One way to make a very nice loop drive beginning and ending in Santa Elena in the Yucatan, is to leave in the morning, breeze through the ruins at Kabah, Sayil, Labná, Xlapak and Loltun Cave, and wind up in the town of Ticul about midafternoon. Ticul is great. We went there a few times while we were based in Santa Elena.
Ticul has the typical Yucatan town's central plaza and good, modestly-priced restaurants. You won't go hungry. It's a busy town too, and demonstrates the kind of activity that sets the average Yucatan town apart from, say, the average Baja town. Take traffic, for instance. In the average Baja town, folks drive around in small cars and small pickup trucks. Over here in the Yucatan, people are moved via moto-taxis and believe you me they are EVERYWHERE. Here's a view out the rental car to a typical mid-week afternoon on the road in Ticul. The place is like mobbed with moto-taxis.
Here's a photo of a house in Ticul, whose owner is very
hip and recycles hundreds of colored plastic bottles into mobiles, windmills and other yard art. This one laundry-bottle windmill stands about 15 feet high in the corner of the front yard, and sort of dominates the skyline. It actually spins – it is a fully functional wind sculpture. What a hoot.
We went to Ticul not just to see the town, but to find some local artisans we'd heard of, who make reproductions of pre-Columbian ceramics at affordable prices. Yes, I collect ceramics and yes, I transport them back to our boat by rental car, bus and/or airplane. Then I sail with them on the boat for a bunch of miles until the next visit to the family back in the US, at which time I either carry them with me aboard another airplane or ship them by UPS back to our storage pod for display at some future date in the house we don't have. That's what makes collecting ceramics, a sport. Yes, it's a little bit insane.
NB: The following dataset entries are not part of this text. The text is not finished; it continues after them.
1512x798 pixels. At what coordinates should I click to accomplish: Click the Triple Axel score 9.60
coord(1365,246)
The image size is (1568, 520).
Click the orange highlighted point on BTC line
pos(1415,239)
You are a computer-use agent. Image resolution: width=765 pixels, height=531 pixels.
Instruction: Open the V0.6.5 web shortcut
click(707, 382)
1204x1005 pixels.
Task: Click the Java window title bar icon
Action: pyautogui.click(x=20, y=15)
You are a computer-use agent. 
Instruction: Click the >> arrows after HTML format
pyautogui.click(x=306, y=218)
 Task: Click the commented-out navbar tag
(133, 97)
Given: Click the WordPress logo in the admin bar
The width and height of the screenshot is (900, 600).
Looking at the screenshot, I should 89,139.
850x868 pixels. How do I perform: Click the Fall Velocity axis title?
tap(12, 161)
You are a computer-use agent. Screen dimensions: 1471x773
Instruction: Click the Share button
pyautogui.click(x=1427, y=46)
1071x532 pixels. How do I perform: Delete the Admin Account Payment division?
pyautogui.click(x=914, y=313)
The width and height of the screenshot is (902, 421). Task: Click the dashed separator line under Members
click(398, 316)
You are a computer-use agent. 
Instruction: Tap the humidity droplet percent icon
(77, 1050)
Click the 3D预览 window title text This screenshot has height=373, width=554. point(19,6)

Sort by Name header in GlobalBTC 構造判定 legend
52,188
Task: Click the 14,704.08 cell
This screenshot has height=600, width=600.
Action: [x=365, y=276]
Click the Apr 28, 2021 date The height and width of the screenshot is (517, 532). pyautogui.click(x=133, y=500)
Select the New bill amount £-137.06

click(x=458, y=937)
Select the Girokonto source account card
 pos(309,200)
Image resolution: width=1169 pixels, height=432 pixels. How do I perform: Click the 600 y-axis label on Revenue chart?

But here are pics of some ceramics we scored in Ticul
and the surrounding towns. On the left we see a stucco mask – human-head-size; and on the right is a ceramic polychrome footed bowl in the shape of a toucan. Turns out that a couple of the artisans we purchased from, also work for the regional museums. Turns out that some of the photos I've taken of the "ancient ceramics" on display in said museums, are actually these artists' reproductions. The artists explained that museums hire them to reproduce the ceramics because no museum wants to take the risk of displaying the originals and instead keeps those safely tucked away in the vault. Joke's on me – for weeks now I've been going to museums and photographing parts of their portfoliios. Haaaa.